Like the kernel’s aggressive handling of errors in system calls, I was initially
concerned that REPLY_FAULT
would be too extreme. After I had the idea, I
delayed several months before starting implementation, basically trying to talk
myself out of it.
I was being too careful. REPLY_FAULT
has been great. A new developer on the
system recently cited it as one of the more surprising and pleasant parts of
developing on Hubris, which is what inspired me to write this post.
The joy of panicking other programs
I mentioned earlier that Hubris IPC was explicitly designed to behave like a Rust function call from the perspective of the client.
Well, if you violate the preconditions on a Rust function call, the function
will normally respond with a panic!
.
REPLY_FAULT
essentially provides a way for servers to generate cross-process
panic!
in their clients, without requiring clients to contain code to do it
— or, perhaps more importantly, without requiring clients to cooperate in the
process at all.
Overall, this combines with some other system features to make Hubris “aggressively hostile to malicious programs,” as Eliza Weissman recently described it. Since attempts at exploitation often manifest first as errors or misuse of APIs, a system that responds to any misbehavior by wiping the state of the misbehaving component ought to be harder to exploit. (This hypothesis has yet to be tested! Please reach out to me if you’re interested in trying to exploit Hubris. I will help!)

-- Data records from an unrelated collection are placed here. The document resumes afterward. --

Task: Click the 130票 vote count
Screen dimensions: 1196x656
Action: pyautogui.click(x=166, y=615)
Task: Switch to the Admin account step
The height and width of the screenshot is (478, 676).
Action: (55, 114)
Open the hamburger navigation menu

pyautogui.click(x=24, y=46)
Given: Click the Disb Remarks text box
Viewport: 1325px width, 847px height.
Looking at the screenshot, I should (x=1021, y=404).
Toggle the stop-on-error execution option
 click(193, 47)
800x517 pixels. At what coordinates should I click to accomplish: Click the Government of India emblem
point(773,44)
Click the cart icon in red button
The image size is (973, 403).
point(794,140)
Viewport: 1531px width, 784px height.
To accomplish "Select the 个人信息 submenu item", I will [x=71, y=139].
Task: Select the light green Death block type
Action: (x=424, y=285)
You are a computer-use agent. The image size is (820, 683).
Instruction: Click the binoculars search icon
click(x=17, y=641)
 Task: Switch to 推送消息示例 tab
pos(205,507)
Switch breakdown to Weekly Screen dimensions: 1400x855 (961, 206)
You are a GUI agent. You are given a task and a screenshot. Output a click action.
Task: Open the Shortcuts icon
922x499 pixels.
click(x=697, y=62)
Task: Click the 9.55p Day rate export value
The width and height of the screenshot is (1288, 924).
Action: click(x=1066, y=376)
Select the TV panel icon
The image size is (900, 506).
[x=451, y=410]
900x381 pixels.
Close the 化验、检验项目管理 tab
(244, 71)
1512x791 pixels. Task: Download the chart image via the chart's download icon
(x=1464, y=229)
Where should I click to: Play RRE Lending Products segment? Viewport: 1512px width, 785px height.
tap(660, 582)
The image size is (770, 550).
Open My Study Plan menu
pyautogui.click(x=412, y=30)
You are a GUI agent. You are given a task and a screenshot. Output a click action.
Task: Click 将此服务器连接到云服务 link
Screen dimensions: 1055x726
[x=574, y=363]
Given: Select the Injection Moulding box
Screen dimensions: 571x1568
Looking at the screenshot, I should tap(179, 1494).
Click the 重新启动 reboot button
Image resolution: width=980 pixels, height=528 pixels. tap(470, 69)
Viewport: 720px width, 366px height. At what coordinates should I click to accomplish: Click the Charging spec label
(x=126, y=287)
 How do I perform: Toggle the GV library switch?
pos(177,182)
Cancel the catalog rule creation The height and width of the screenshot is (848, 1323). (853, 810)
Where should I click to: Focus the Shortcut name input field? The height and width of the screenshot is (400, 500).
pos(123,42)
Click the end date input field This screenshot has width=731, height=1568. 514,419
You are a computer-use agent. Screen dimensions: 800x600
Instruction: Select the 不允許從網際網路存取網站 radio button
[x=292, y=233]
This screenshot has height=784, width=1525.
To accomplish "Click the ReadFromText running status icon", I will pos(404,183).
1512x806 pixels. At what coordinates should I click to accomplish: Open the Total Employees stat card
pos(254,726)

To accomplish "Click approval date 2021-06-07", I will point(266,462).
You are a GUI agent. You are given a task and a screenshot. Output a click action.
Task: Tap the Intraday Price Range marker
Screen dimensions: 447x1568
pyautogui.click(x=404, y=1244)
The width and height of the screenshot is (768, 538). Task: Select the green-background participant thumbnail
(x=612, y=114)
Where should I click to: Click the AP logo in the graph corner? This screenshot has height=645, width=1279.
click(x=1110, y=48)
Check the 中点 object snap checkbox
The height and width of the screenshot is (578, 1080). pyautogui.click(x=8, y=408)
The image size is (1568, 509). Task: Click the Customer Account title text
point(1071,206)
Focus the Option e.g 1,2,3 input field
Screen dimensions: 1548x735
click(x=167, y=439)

In practice, the only downside I’ve observed from these decisions is that the
system is really difficult to fuzz test. Because I like chaos
engineering, I’ve implemented a small “chaos” task that generates random
IPCs and system calls to test other components for bugs, and almost anything it
does causes it to get immediately reset. To be useful, it has to base all of its
decisions off the one piece of state that is observably different each time it
starts: the system uptime counter. (However, REPLY_FAULT
does provide a way
for servers to force chaos upon their clients by randomly killing them, an
option I haven’t fully evaluated.)
But normal Hubris tasks don’t dynamically generate IPC messages, particularly
ones that are deliberately bogus. In practice, they can carry on without
realizing REPLY_FAULT
even exists — because unless they do something really
unusual, they will never see the business end of it anyway.